Adaptive Conjoint Analysis: A New Approach to Defining Corporate Governance
Published online on June 30, 2016
Abstract
Manuscript Type
Empirical
Research Question/Issue
The method introduced to the corporate governance literature by this paper captures the construct of corporate governance in a small number of attributes, using responses made by directors and shareholders to an adaptive conjoint analysis questionnaire.
Research Findings/Insights
We demonstrate how to identify the key attributes of corporate governance from directors' and shareholders' relative preferences among a set of corporate governance attributes. The dominance of CEO duality as a relatively more important attribute is a key finding.

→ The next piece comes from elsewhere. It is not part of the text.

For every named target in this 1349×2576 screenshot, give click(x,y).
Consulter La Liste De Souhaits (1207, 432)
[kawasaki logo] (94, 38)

Theoretical/Academic Implications
Adaptive conjoint analysis is a useful technique for research into governance issues characterized by constrained choice. For future researchers seeking to capture governance in a limited number of measures, we have identified four attributes considered by directors and shareholders to comprise effective corporate governance, with the single measure of CEO duality being the most important.

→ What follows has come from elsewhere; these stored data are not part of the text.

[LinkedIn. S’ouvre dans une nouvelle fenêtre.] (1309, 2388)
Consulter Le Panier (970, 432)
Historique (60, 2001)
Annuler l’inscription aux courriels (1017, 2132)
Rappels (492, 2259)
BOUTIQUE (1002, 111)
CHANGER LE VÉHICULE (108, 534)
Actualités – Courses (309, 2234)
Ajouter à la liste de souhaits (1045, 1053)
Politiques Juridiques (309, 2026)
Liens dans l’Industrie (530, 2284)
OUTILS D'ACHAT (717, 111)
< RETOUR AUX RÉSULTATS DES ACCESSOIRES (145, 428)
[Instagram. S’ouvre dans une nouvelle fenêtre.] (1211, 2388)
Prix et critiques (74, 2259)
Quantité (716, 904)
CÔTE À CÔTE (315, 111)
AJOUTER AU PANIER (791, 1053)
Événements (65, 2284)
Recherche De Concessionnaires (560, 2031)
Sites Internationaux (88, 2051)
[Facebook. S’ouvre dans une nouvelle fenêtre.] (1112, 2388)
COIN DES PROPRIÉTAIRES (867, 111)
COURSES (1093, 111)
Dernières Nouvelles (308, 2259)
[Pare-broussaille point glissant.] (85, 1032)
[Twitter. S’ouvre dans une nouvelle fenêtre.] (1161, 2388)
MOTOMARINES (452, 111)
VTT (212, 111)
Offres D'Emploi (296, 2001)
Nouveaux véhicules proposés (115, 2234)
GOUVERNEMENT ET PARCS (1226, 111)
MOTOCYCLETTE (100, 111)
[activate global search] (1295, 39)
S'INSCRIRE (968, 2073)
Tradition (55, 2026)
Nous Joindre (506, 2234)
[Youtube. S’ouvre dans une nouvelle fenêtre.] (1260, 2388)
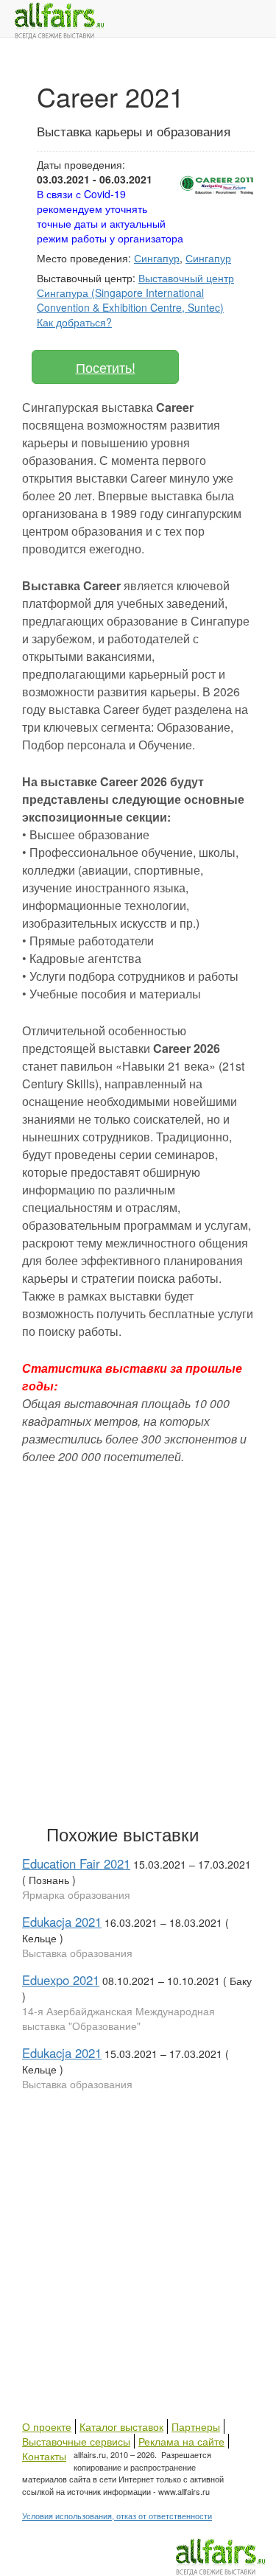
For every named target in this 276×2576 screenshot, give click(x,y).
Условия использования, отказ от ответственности (117, 2515)
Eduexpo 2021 (60, 1980)
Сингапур (157, 258)
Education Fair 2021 (76, 1863)
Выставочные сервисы (76, 2441)
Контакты (44, 2456)
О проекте (46, 2426)
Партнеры (195, 2426)
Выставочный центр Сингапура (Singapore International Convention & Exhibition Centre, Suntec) (135, 292)
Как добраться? (74, 322)
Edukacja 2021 (62, 1922)
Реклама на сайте (181, 2441)
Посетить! (105, 367)
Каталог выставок (121, 2426)
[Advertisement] (138, 1660)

Practitioner/Policy Implications
This parsimonious set of attributes can guide the design of future corporate governance regulations, to avoid costly over‐regulation. We do not suggest that restrictions on multiple directorships or an appropriate board size should be added to current requirements, and the surprisingly low perceptions of audit partner tenure and audit committee size as important to good corporate governance suggest that these attributes could be excluded from future regulations.